Looking out through the opening of the tunnel I saw as in a frame a portion of the sky. The main body of the great storm cloud had passed, and it was followed by a broken, hurrying rear-guard of ragged clouds through which the moon seemed to battle her way to the west, now submerged, now showing pale and dim, like the terrified face of a swimmer emerging between the waves of a heavy sea.
At a sign from the bishop the body of Jakoub was lowered into the grave. We threw a little soil upon it with the customary words, “Earth to earth, ashes to ashes, dust to dust.”
Then as the grave was filled in the bishop repeated one verse from the funeral psalm: “For I am a stranger with thee and a sojourner, as all my fathers were,” and then pronounced the benediction.

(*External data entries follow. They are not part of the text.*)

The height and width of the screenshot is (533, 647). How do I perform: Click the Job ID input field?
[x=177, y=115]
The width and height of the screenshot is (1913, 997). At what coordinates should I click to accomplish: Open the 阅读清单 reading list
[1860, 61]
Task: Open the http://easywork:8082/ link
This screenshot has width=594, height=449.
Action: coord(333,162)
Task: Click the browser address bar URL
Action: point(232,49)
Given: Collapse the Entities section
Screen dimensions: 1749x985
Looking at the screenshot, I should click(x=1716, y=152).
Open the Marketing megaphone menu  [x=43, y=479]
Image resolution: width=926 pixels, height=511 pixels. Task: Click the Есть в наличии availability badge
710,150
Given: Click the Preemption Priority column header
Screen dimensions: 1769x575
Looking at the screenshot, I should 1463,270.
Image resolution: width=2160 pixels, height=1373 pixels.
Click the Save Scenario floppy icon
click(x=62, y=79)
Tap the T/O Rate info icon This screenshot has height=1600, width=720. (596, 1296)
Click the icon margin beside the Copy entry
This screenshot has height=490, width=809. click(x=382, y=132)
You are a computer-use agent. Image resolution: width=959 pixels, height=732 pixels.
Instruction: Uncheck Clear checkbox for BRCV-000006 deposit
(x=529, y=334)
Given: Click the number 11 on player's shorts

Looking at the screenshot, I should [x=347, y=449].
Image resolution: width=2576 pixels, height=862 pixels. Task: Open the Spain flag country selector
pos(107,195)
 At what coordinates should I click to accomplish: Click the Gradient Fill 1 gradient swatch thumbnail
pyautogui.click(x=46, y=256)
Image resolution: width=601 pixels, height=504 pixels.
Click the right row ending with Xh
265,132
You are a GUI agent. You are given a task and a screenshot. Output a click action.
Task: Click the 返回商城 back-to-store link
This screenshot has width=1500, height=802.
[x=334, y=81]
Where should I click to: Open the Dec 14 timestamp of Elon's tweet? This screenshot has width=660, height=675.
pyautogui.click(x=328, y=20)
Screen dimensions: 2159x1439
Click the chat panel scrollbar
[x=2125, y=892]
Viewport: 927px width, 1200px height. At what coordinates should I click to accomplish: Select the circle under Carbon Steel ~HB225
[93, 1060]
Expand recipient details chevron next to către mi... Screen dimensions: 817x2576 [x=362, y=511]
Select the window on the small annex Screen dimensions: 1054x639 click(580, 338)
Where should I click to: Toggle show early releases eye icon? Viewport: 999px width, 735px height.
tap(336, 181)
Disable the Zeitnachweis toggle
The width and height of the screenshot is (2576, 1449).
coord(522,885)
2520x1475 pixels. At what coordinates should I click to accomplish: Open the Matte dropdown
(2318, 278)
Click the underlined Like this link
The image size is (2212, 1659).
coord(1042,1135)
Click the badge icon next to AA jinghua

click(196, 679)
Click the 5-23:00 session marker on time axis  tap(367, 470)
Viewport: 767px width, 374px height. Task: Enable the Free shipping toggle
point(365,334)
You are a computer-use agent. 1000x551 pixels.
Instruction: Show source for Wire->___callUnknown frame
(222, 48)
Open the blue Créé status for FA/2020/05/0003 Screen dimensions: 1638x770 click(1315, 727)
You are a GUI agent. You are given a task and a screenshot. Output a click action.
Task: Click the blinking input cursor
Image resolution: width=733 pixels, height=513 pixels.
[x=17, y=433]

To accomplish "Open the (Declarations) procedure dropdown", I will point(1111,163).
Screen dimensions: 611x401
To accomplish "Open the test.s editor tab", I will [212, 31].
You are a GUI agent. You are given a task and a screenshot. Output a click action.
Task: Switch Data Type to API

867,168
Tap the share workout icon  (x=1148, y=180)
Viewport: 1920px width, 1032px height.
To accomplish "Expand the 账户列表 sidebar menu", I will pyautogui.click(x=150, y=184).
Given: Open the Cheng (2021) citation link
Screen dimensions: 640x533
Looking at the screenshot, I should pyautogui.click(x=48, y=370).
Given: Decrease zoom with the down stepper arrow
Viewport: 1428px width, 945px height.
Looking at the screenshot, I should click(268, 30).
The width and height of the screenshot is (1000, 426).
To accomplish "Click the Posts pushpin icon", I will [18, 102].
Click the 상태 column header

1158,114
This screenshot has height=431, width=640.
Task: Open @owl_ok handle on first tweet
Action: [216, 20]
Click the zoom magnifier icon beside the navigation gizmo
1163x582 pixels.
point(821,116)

Thus with reverence and as much ceremony as is permitted by the rubric which prescribes that “the office ensuing shall not be used for any that die unbaptised or excommunicate,” the body of Jakoub was committed to the earth, and his stormy passage through life ended almost within the precincts of my quiet Sussex vicarage.
As we parted for the night to get what rest we could, I felt that my tranquillity was at last restored. I could think almost kindly of Jakoub, for I believed that with him had gone the malign influence that had darkened Edmund’s life and threatened to destroy his character.
CHAPTER XIX
CONCLUSION
I HAVE done what I needed to do for my own satisfaction by putting in the form of a consecutive narrative the peculiar and perhaps sometimes unseemly transactions which have now been recorded.
I had only a fragmentary diary, occasional notes of conversations written while the spoken words were still fresh and vibrant in my memory, and my own recollection of events.
I dreaded lest the latter might fade as I grew older, and that loose leaves of manuscript might be lost or destroyed before I had even in my own mind a clear perspective of happenings that were often so bewildering to me while I dwelt in the midst of them.